Turning on the ray-tracing capabilities of the RDNA2 GPU could add additional power consumption, but it will also lower the frame rate, partly offsetting the increase. We also don’t know what the penalty for enabling RT on RDNA2 will be, or how much additional power it consumes. The frame rate penalty could completely offset the heat increase if enabling RT leads to other parts of the GPU idling more often. We also cannot assume that AMD and Nvidia will pay the exact same penalty for enabling ray tracing — in the past, when AMD and Nvidia have implemented a feature in different ways, like tessellation in the days of the Fermi architecture, the power consumption of these features differed as well. AMD has not yet revealed if they dedicated specific parts of the chip to these workloads the way Nvidia did, or if they opted for a different strategy.
Games running in backward-compatibility mode could actually be drawing more power than a modern title will, not less. This might seem counterintuitive — but imagine that a game which previously ran relatively inefficiently on the Xbox 360 or even Xbox One now runs remarkably better on the Xbox Series X, thanks to increased L2, higher cache bandwidth, a higher efficiency architecture, and a faster memory bus. The Ryzen CPU core is also better at feeding the GPU than the older Jaguar core was. In these cases, the game would execute far more efficiently on the new console than the old one — and could burn more power in the process.

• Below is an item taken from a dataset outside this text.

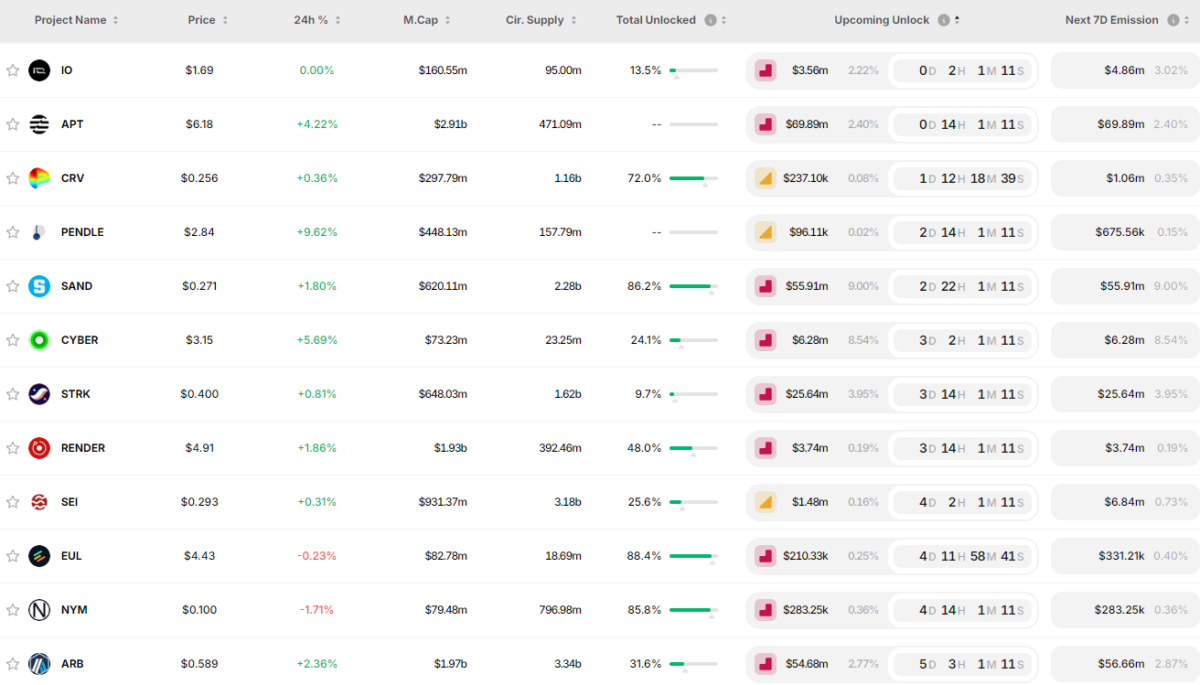Click the EUL total unlocked progress bar

point(693,556)
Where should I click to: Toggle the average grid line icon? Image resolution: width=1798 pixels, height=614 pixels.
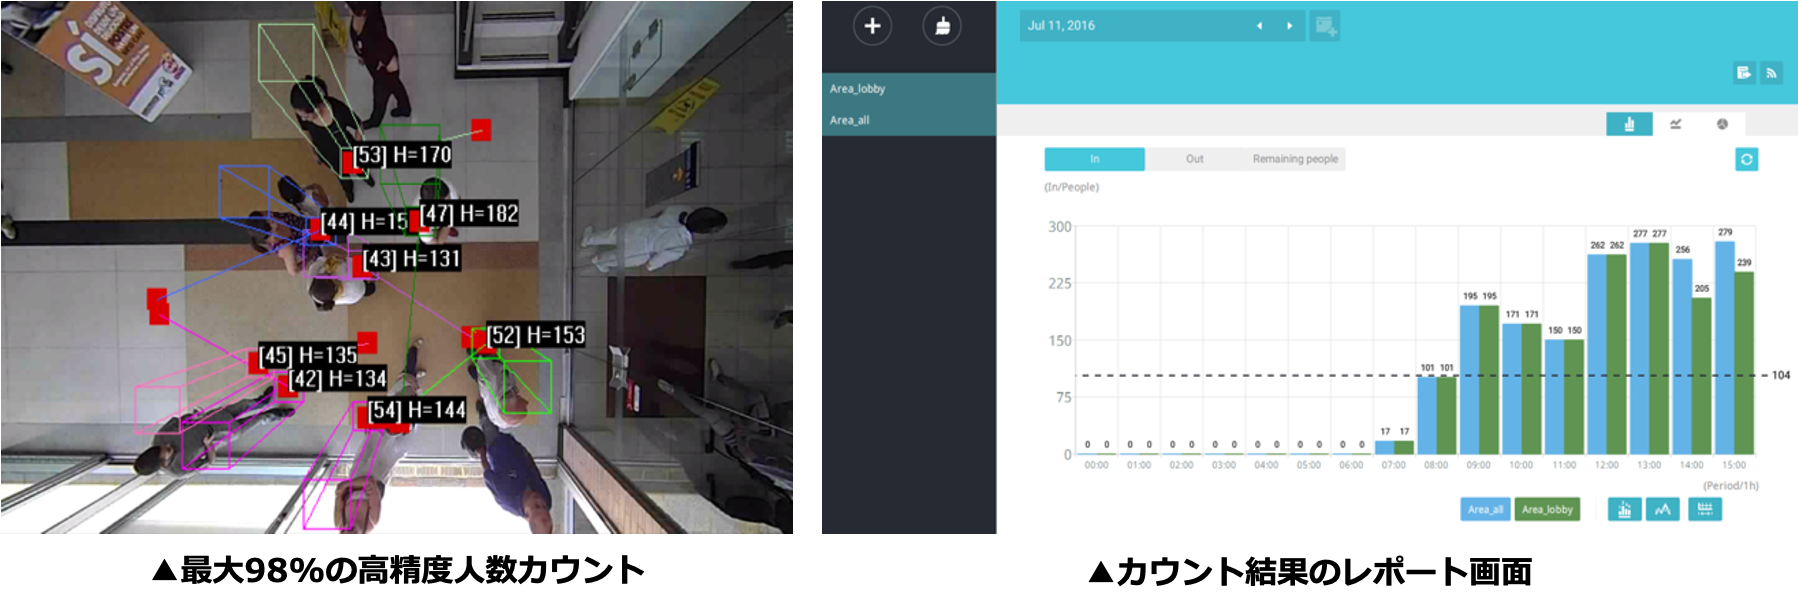(x=1705, y=510)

The game that causes the highest power consumption isn’t necessarily the title with the biggest visual effects or fastest frame rates. I used to use Left 4 Dead 2 for GPU power consumption testing long after it was outdated visually because it was extraordinarily good at pushing GPUs to use high amounts of power. It is entirely possible that playing last-generation games at top speed represents a worst-case scenario for the Xbox Series X, thermally speaking, compared with playing modern titles at slower frame rates. I’m not saying this is the case, but we don’t know enough either way to rule it out.
The final reason I suspect that the console’s ambient temperature is unlikely to change is this: If it’s uncomfortably hot to the touch now, it doesn’t have a whole lot more headroom before “uncomfortably hot” becomes “first-degree burn.” Microsoft has little interest in boosting sales of Neosporin and certainly not at the expense of its gaming division.
Note: Microsoft doesn’t seem to be using Dynamic Resolution Scaling this time around, but there’s no reason the company couldn’t use frame rate locking to maintain appropriate thermals if required. Clamping a game to 60fps or 30fps for a short period of time during a peak scene would reduce power consumption and thermals dramatically. The difference between unlocked >60fps and a static 60fps is fairly small, and even a rock-steady locked 30fps is acceptable (if less desirable). I’ll take a solid, consistent 30fps over an inconsistent 45-60fps with 15-20fps dips at random intervals any day of the week, even if I prefer higher in general.
It’s entirely possible that Microsoft needs to increase its fan speeds a bit, but I wouldn’t assume that the platform will automatically heat up even further during regular play. That could go either way.